__What you need to do__:
Write out exactly the lines from the one that contains "Where should I click to: Click the" down to the last line of the material below, keeping both ends and omitting pictures.

-------- Available data --------

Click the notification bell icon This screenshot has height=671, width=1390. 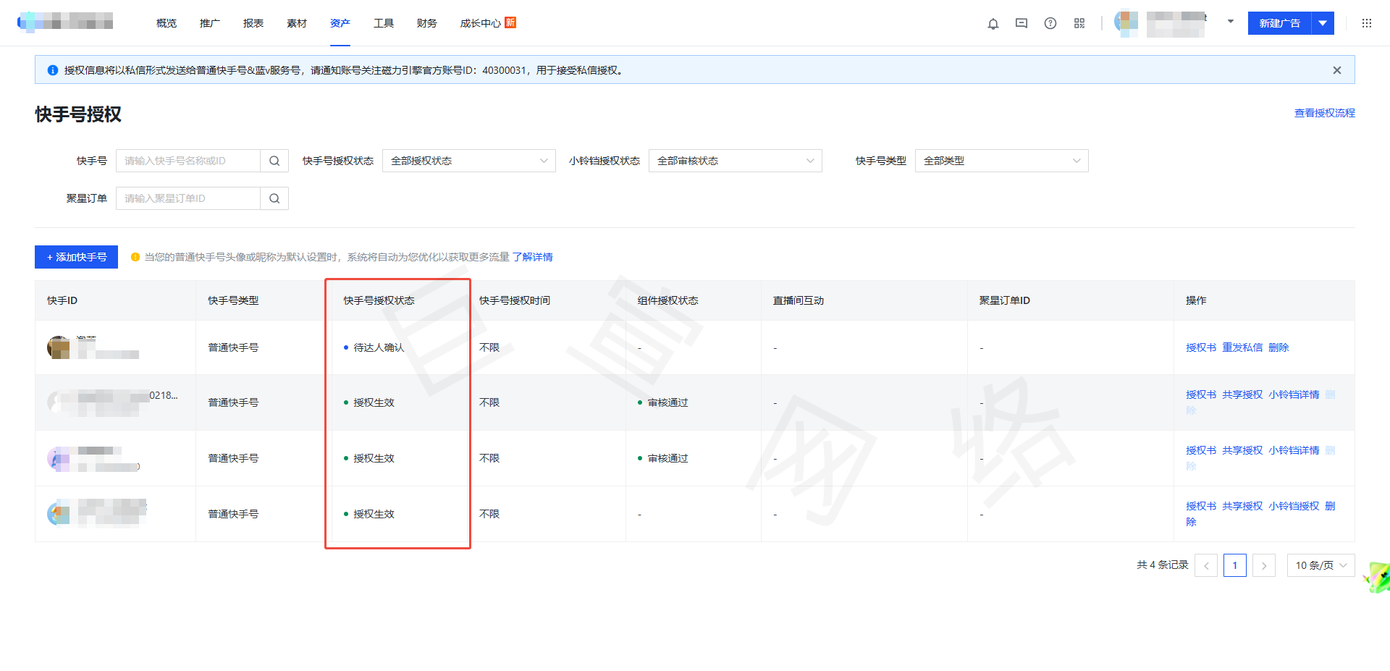coord(993,24)
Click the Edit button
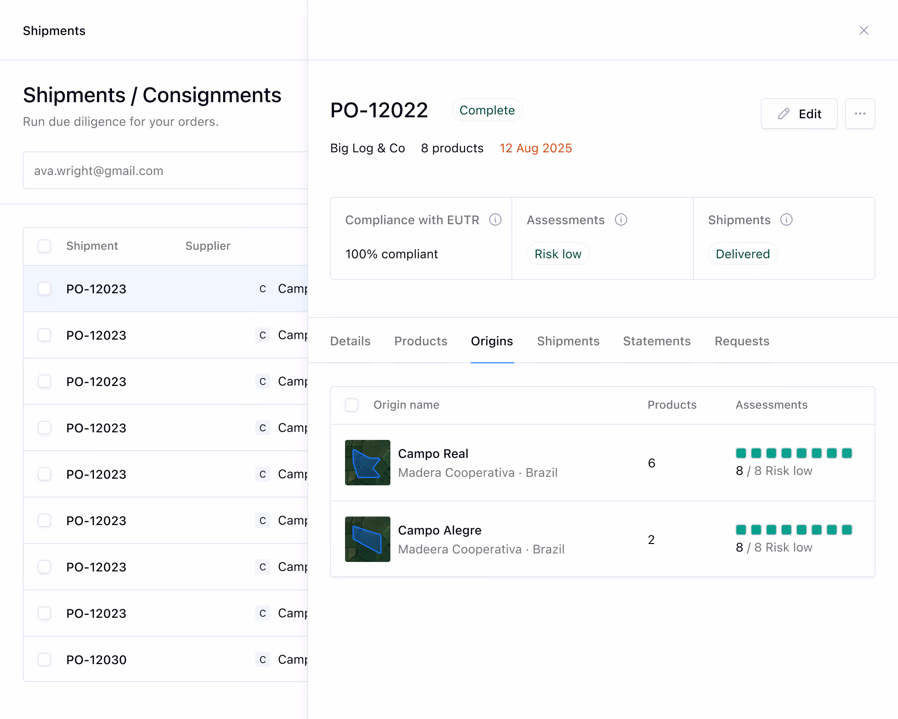Viewport: 898px width, 719px height. coord(799,114)
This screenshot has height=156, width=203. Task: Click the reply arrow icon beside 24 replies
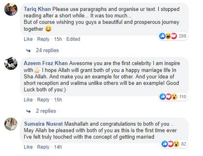[29, 50]
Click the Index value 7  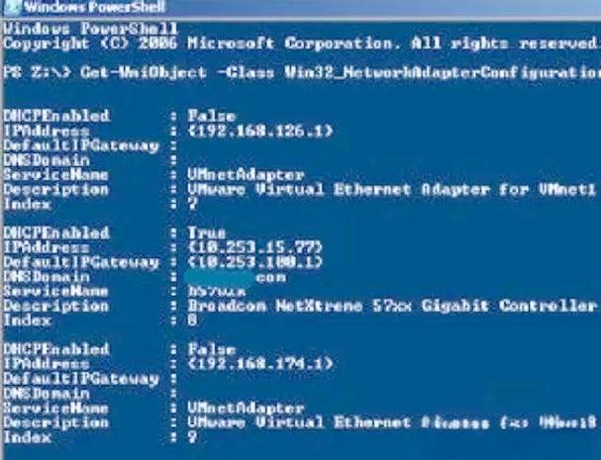[193, 204]
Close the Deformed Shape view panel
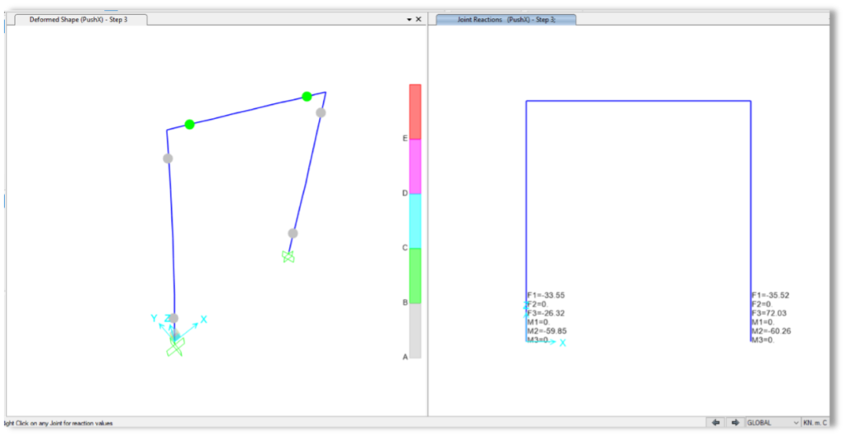 click(x=418, y=19)
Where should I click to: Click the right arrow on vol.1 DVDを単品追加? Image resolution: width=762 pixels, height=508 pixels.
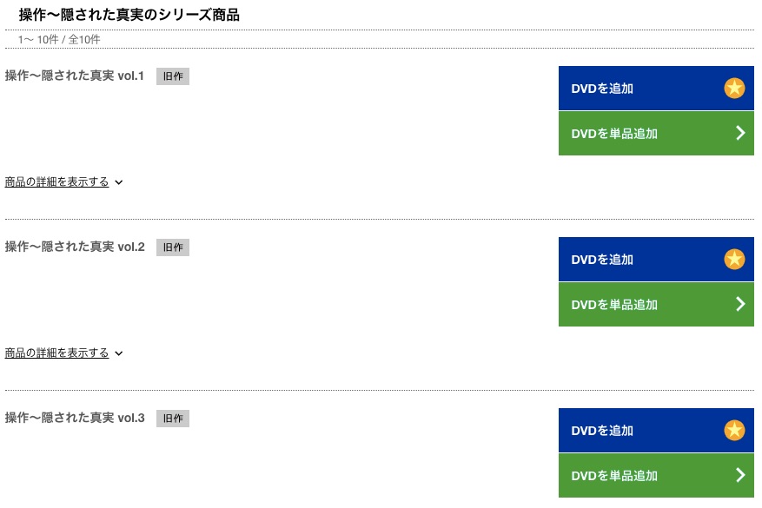click(740, 133)
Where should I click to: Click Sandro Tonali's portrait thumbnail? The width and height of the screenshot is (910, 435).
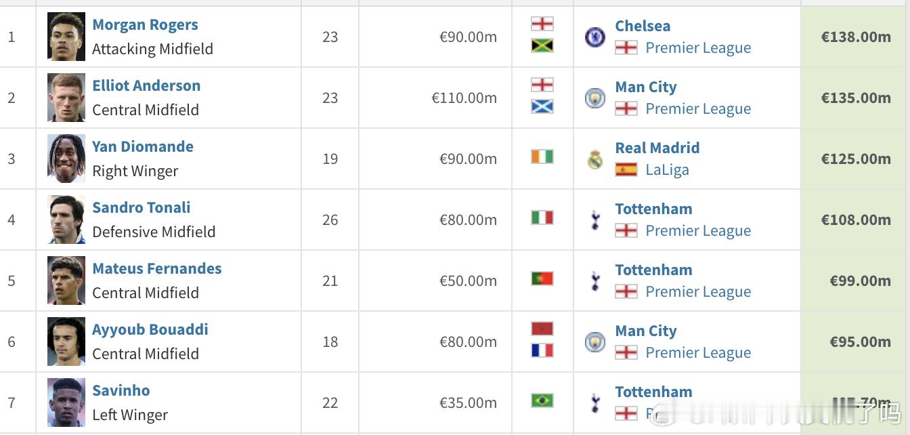pos(66,220)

--------

__Solution below__:
Where should I click to: Click the right arrow on vol.1 DVDを単品追加? Image resolution: width=762 pixels, height=508 pixels.
click(740, 133)
Where should I click to: Click Sandro Tonali's portrait thumbnail? The width and height of the screenshot is (910, 435).
pos(66,220)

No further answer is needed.